How and why the feds killed a talk on Tor-hacking at Black Hat - floodcow
http://venturebeat.com/2014/08/06/how-why-feds-killed-a-talk-on-tor-hacking-at-black-hat-exclusive/

======
Karellen
"The feds put the hammer down — _most likely_ the National Security Agency.
[...] “So with this, the researchers suddenly can’t talk about it because of a
National Secrecy Order. [...] The source didn’t have first-hand knowledge of
this incident but based their assessment on knowledge of the NSA’s operation
and its background with Tor." (emphasis mine)

So, the author of the article doesn't actually _know_ "how"...

"The NSA _likely_ put the screws to CMU to back off, the former intelligence
official said, and there are two _probable_ reasons: either to protect its own
use of Tor or to ensure that knowledge of how to crack Tor remains within a
more limited circle.
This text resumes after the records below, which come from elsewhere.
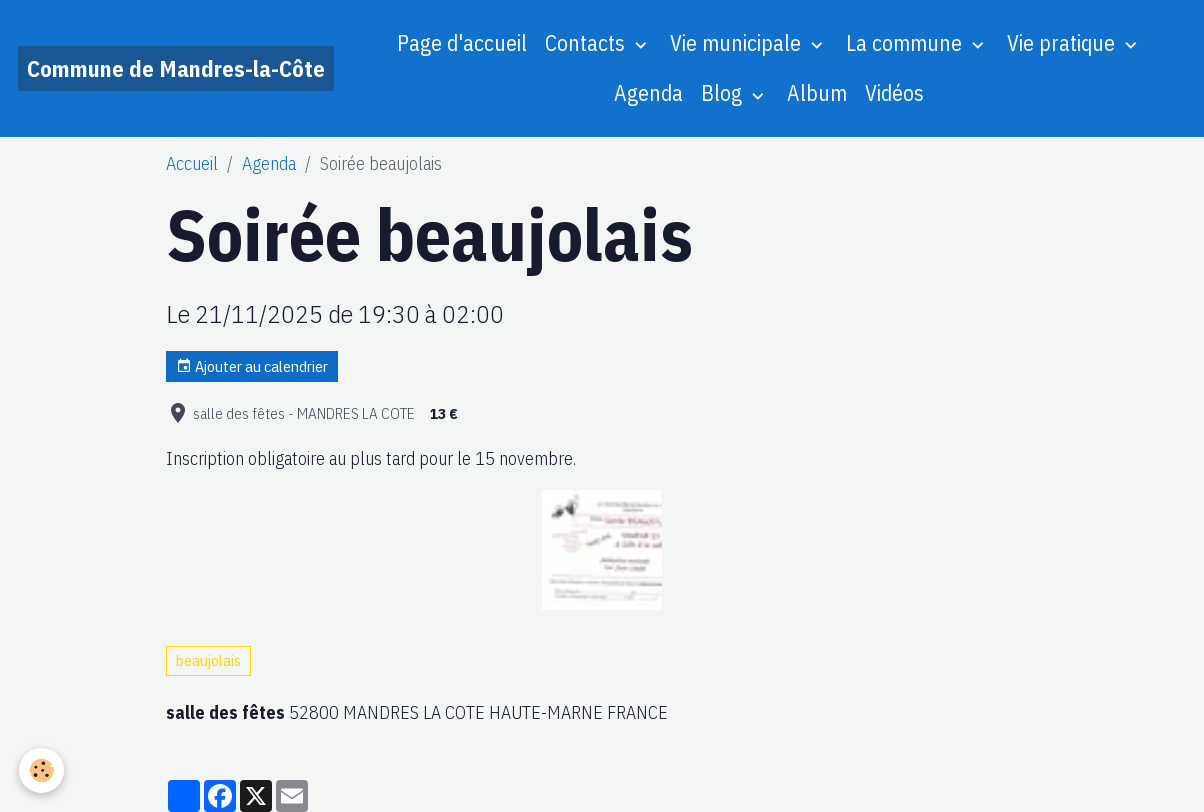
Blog (724, 93)
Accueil (192, 163)
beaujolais (208, 660)
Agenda (648, 93)
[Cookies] (42, 770)
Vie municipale (738, 43)
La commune (906, 43)
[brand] (176, 68)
Tor and its variants are used by U.S. intelligence case
officers operating in the field to communicate securely wherever they may be"

...or _why_ , to any great degree of certainty at all.

Heck, almost anyone with some passing knowledge of the Snowden revelations
could have _guessed_ all of that. Yup, the talk was likely suppressed by the
NSA, with some kind of court order meaning the researchers can't talk about
it, either to protect a crack they're already using, or to stop others
cracking their own use of it.

Or, have I missed something, and is there an actual story there?